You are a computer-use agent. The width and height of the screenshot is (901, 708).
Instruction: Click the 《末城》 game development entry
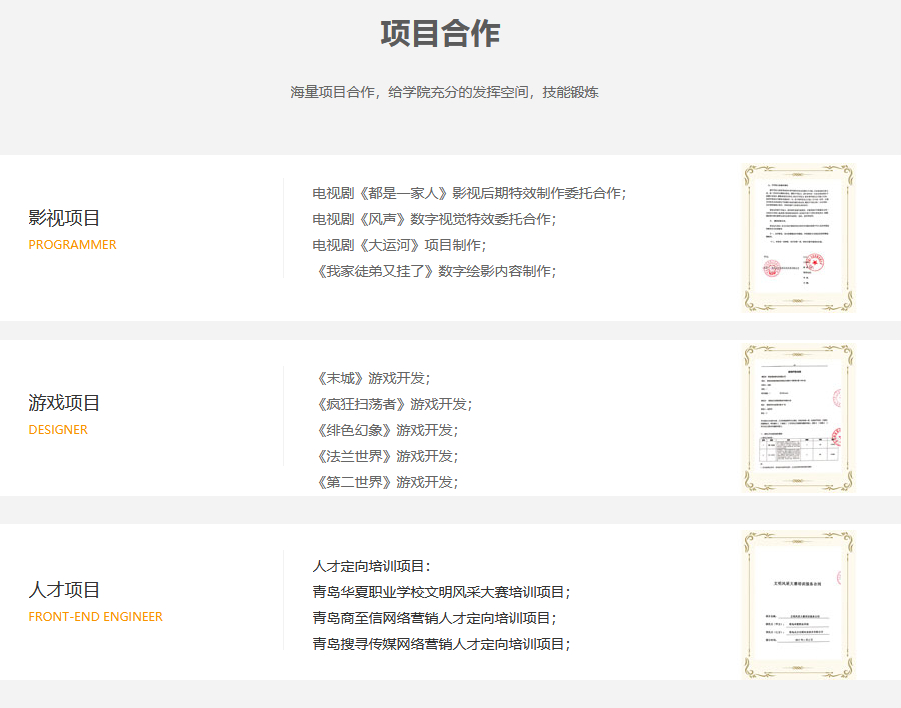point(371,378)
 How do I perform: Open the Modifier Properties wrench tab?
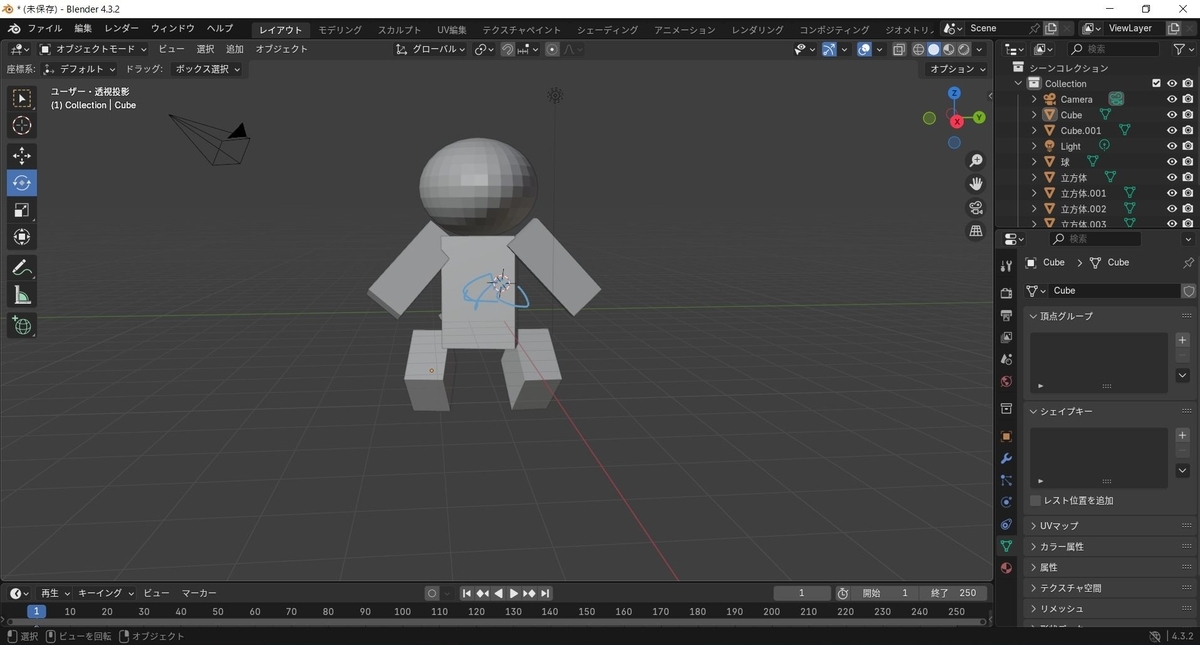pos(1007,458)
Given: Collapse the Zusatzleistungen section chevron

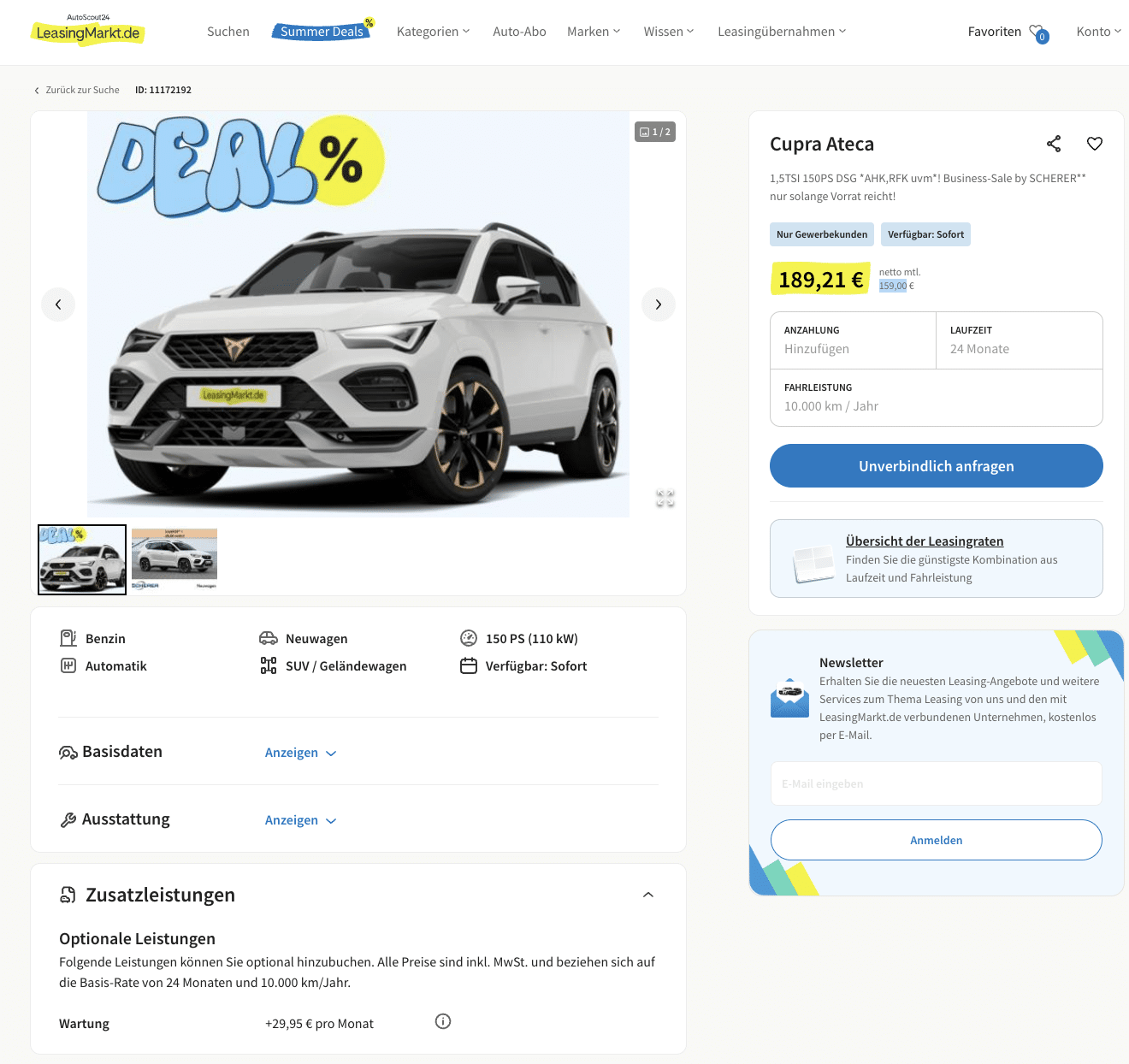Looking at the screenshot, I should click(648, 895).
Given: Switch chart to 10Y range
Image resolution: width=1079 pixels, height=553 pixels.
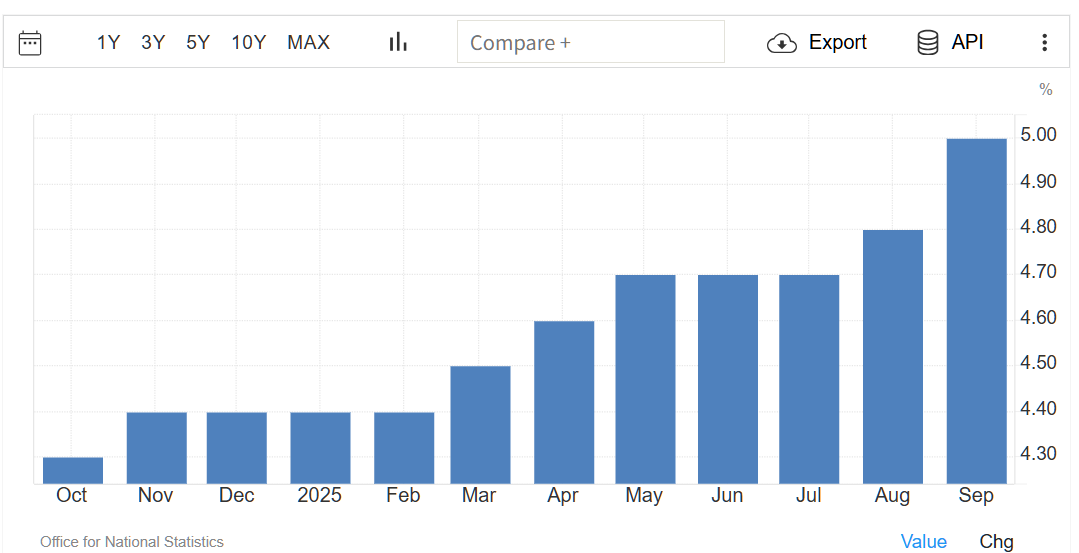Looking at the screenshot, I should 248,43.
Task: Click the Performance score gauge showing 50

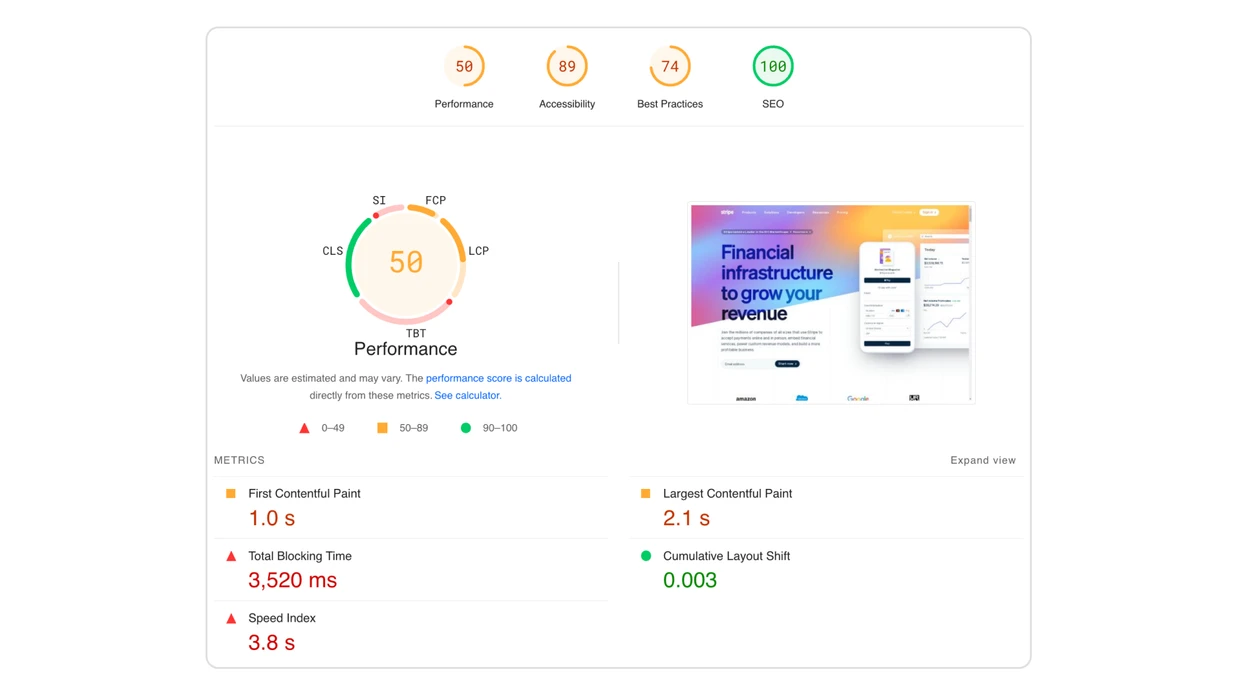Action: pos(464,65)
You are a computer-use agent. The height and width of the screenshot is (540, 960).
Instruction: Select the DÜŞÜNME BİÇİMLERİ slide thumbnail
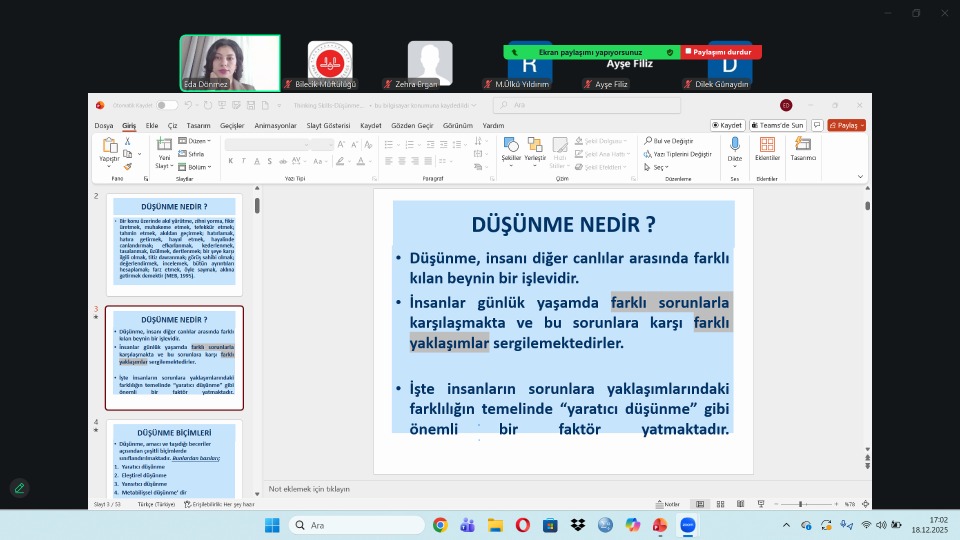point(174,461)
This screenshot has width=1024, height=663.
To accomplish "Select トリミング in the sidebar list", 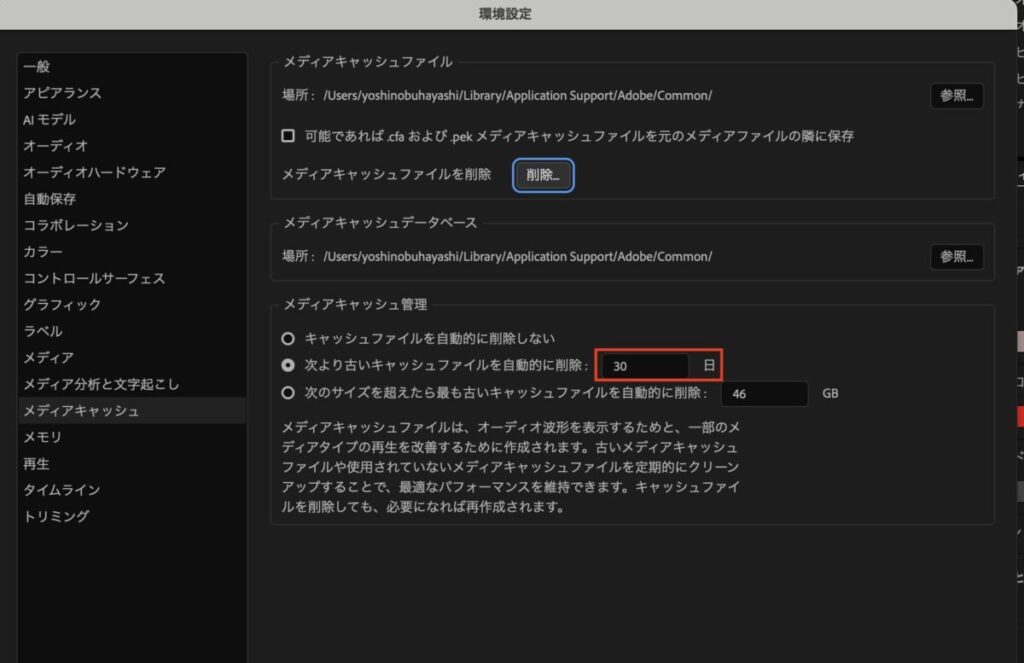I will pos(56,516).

WHAT TO DO: Retype the rows, beginning with the first line and continuing through the line that contains "pos(1007,458)", and leave the pictures out.

WRITTEN SOLUTION:
You are a computer-use agent. The width and height of the screenshot is (901, 708).
Instruction: Click the 《末城》 game development entry
point(371,378)
 How do I perform: Open the Modifier Properties wrench tab?
pos(1007,458)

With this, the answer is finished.